Ja, besser wird es nicht! Das ist der traurige intellektuelle Zustand einer Lehre, die gerne darüber jammert, dass sie von der Wissenschaft nicht ernst genommen wird. Astrologen können froh sein, dass sich die wenigsten Skeptiker genauer damit befassen, denn da fände man so viel, was man kritisieren könnte. Und wohlgemerkt, wir reden hier nicht über Zeitungshoroskope, sondern über die sogenannte “seriöse Astrologie”. Dort ist offenbar eine regelrechte Kultur der Irrationalität entstanden und ich vermute, dass das an einer Art “Brain Drain” liegt: Menschen, die auf schlüssige Argumentation Wert legen, befassen sich meist gar nicht erst mit Astrologie oder steigen irgendwann wieder aus. Übrig bleiben die Leute, die Ebbe und Flut für eine ausreichende Begründung halten. Ich würde argumentieren, dass man die Astrologie allein schon wegen dieser Irrationalität ablehnen kann, ohne dass wir uns über weitergehende Konzepte wie Falsifizierbarkeit oder Paradigmenwechsel unterhalten bräuchten. Selbst in sogenannten “weichen Wissenschaften” würde man einen so dilettantischen Umgang mit Logik und Vernunft nicht gelten lassen.

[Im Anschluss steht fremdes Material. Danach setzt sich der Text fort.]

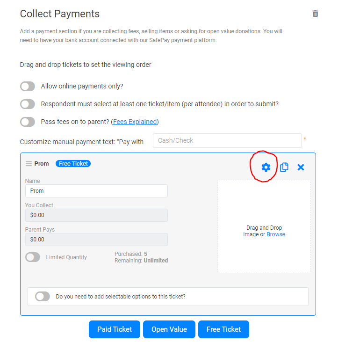Screen dimensions: 338x342
Task: Remove the Prom ticket with X icon
Action: tap(301, 167)
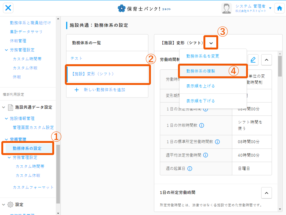
Task: Select テスト in 勤務体系の一覧
Action: point(77,58)
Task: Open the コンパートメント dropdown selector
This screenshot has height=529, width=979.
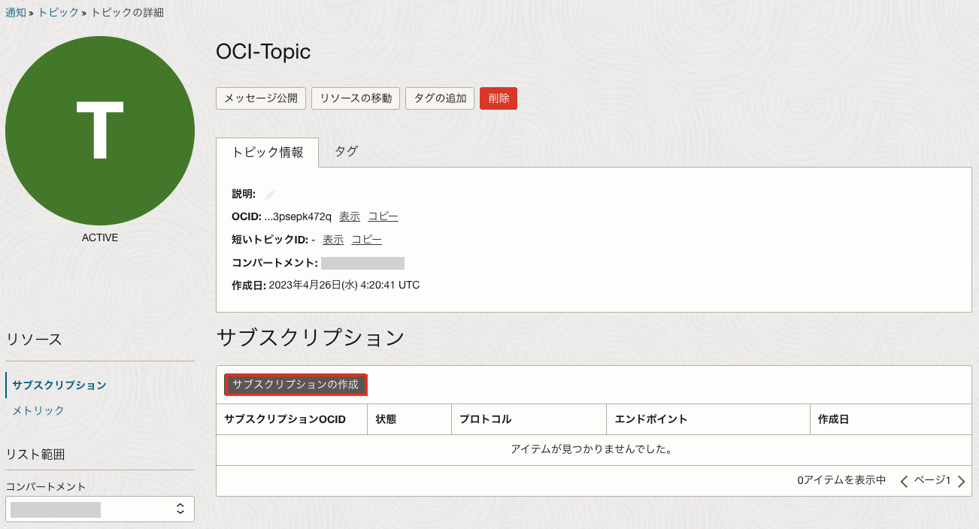Action: (100, 509)
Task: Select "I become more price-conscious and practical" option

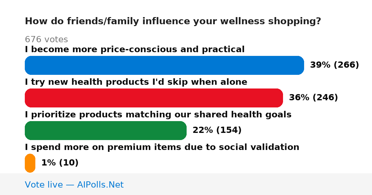Action: point(135,49)
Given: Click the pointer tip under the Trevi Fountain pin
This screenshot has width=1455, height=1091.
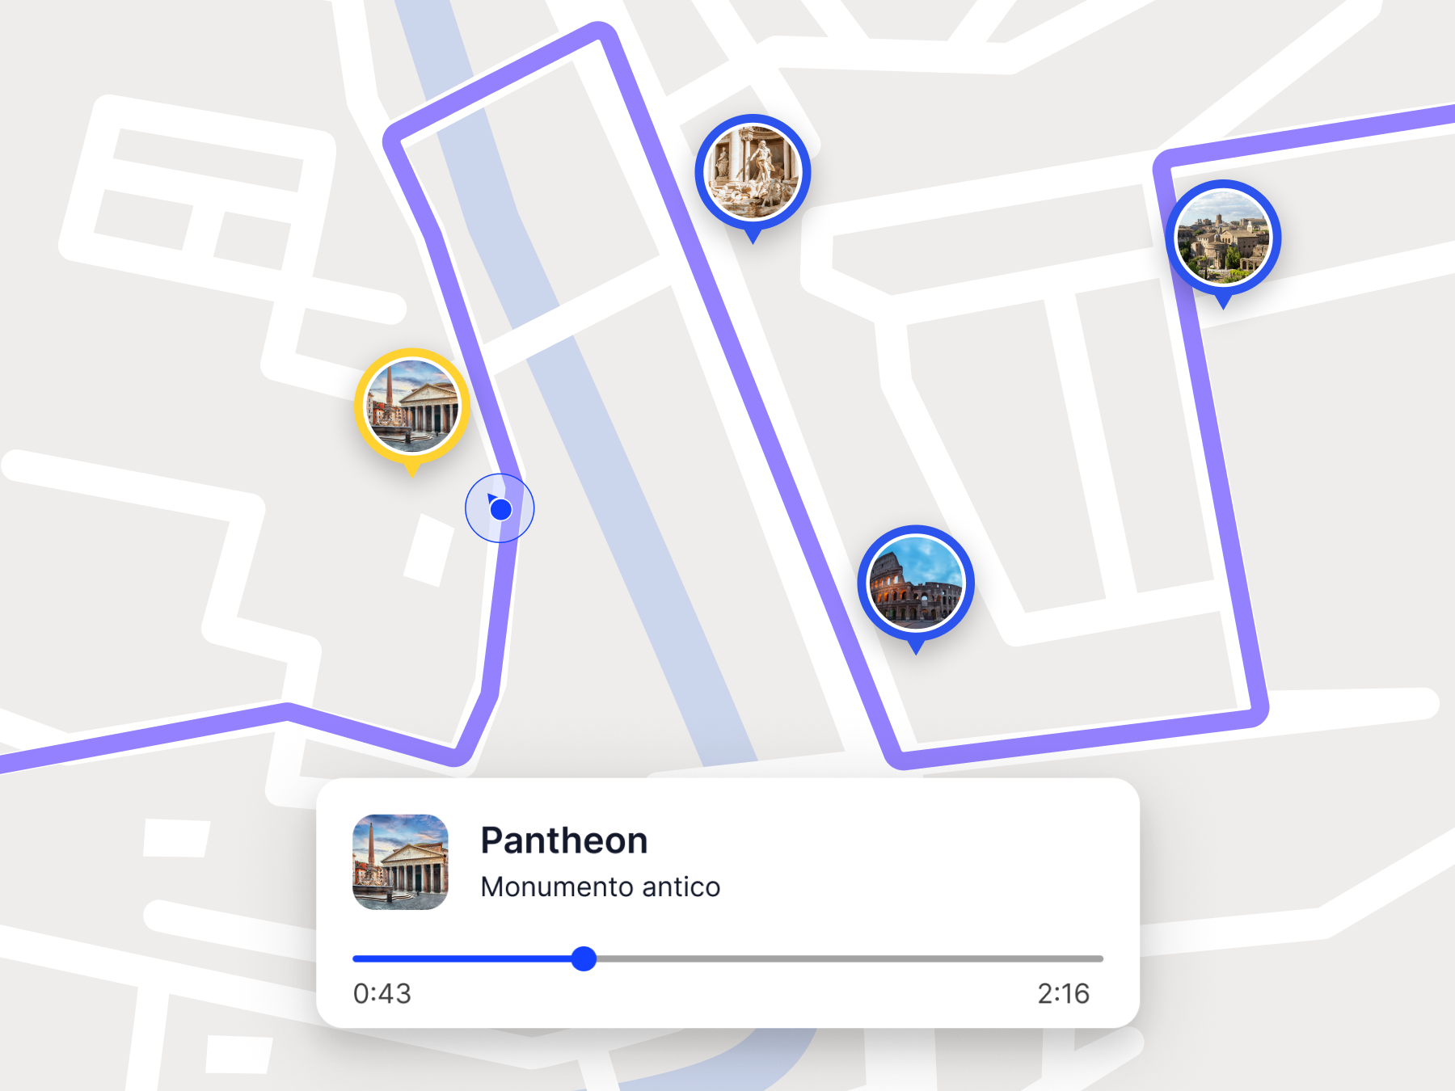Looking at the screenshot, I should [753, 238].
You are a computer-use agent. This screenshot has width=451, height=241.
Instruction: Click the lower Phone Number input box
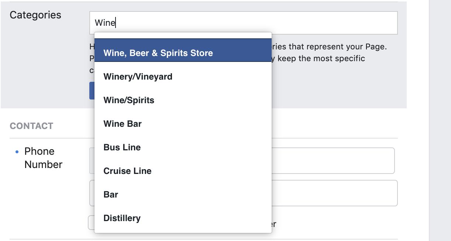point(334,193)
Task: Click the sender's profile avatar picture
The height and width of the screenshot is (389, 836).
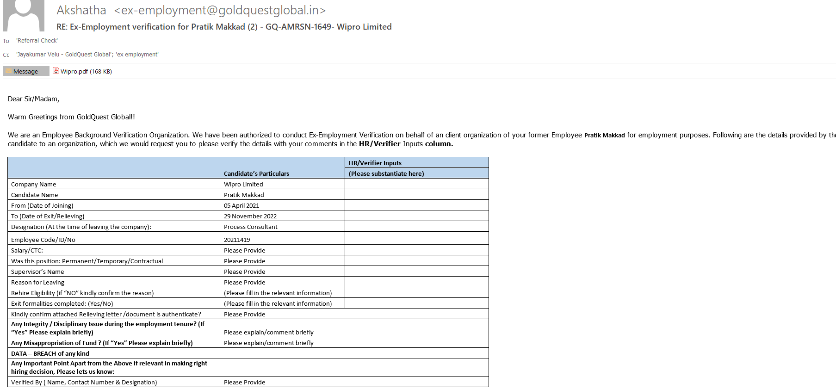Action: click(x=24, y=15)
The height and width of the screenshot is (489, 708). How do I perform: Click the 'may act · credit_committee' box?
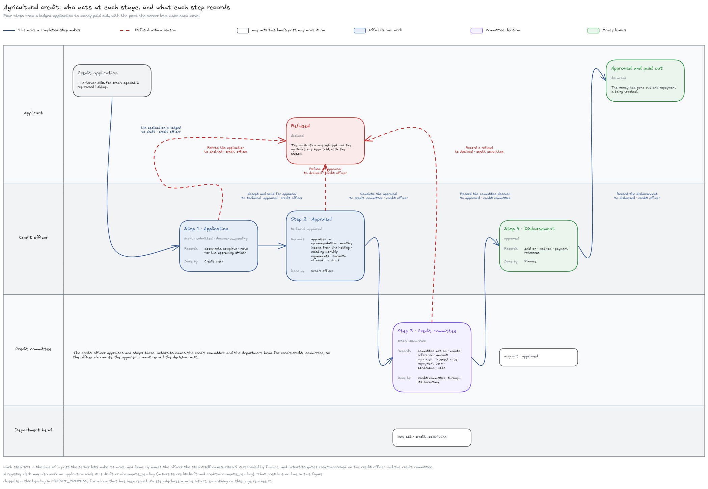point(432,438)
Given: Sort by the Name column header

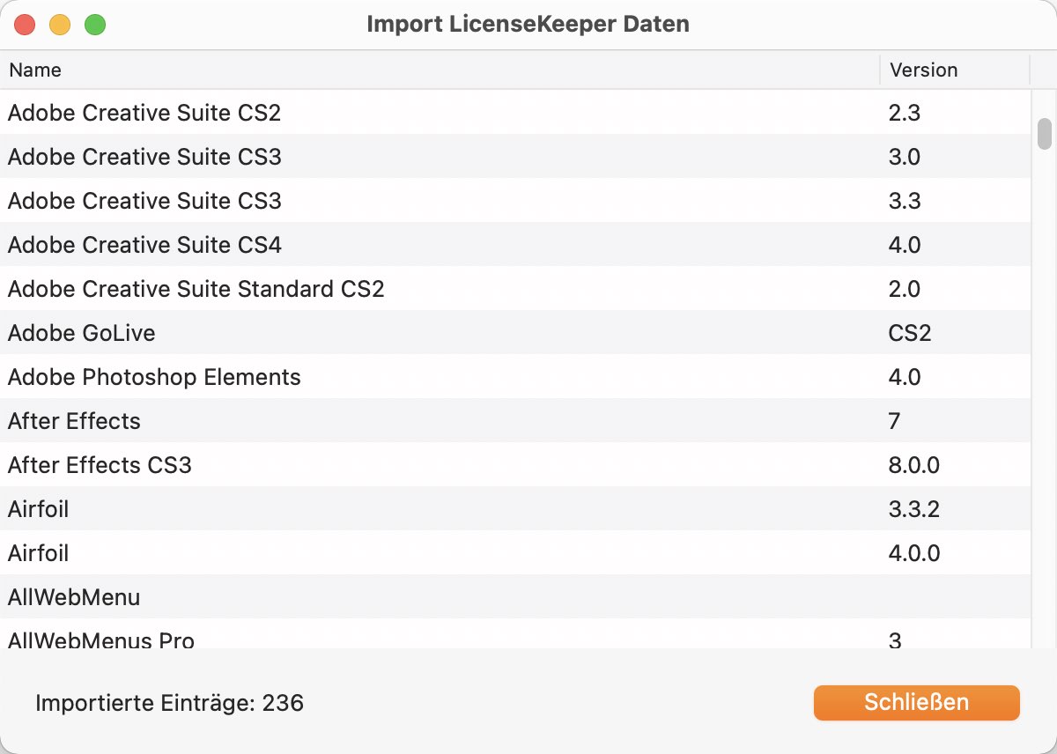Looking at the screenshot, I should pos(440,70).
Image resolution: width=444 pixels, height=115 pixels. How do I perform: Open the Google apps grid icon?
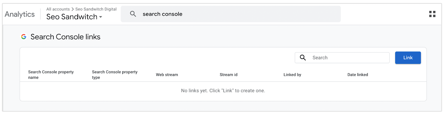point(432,14)
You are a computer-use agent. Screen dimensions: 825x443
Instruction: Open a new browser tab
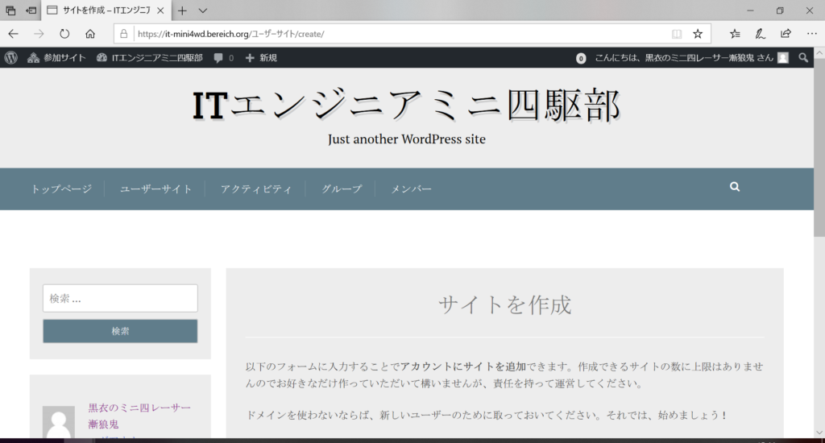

Jetzt könnte man fragen: “Was regst du dich denn so auf? Ist doch nur ein einigermaßen harmloser Schwurbel.” Und ich gebe zu: Astrologie ist nicht so gefährlich wie Pseudomedizin, die Patienten umbringt, oder braune Verschwörungsmythen, die zum Sturm auf den Reichstag aufhetzen. Völlig harmlos ist sie aber nicht. Astrologie kann süchtig machen. Genau wie bei Glücksspielsucht gibt es eine Industrie, die das ausnutzt. Menschen mit dem “falschen” Sternzeichen können Opfer von Diskriminierung werden. Für diese wird dann das Horoskop zum Horrorskop (Shoutout an jUst #Sash!). Wenn ihr einen harmlosen Schwurbel haben möchtet, gönnt euch mit ein paar Freunden (unter Beachtung der Corona-Auflagen) ein wenig Bleigießen zu Silvester. Das ist einfach nur ein netter Zeitvertreib, an den niemand wirklich glaubt. In diesem Sinne: Frohes neues Jahr 2021!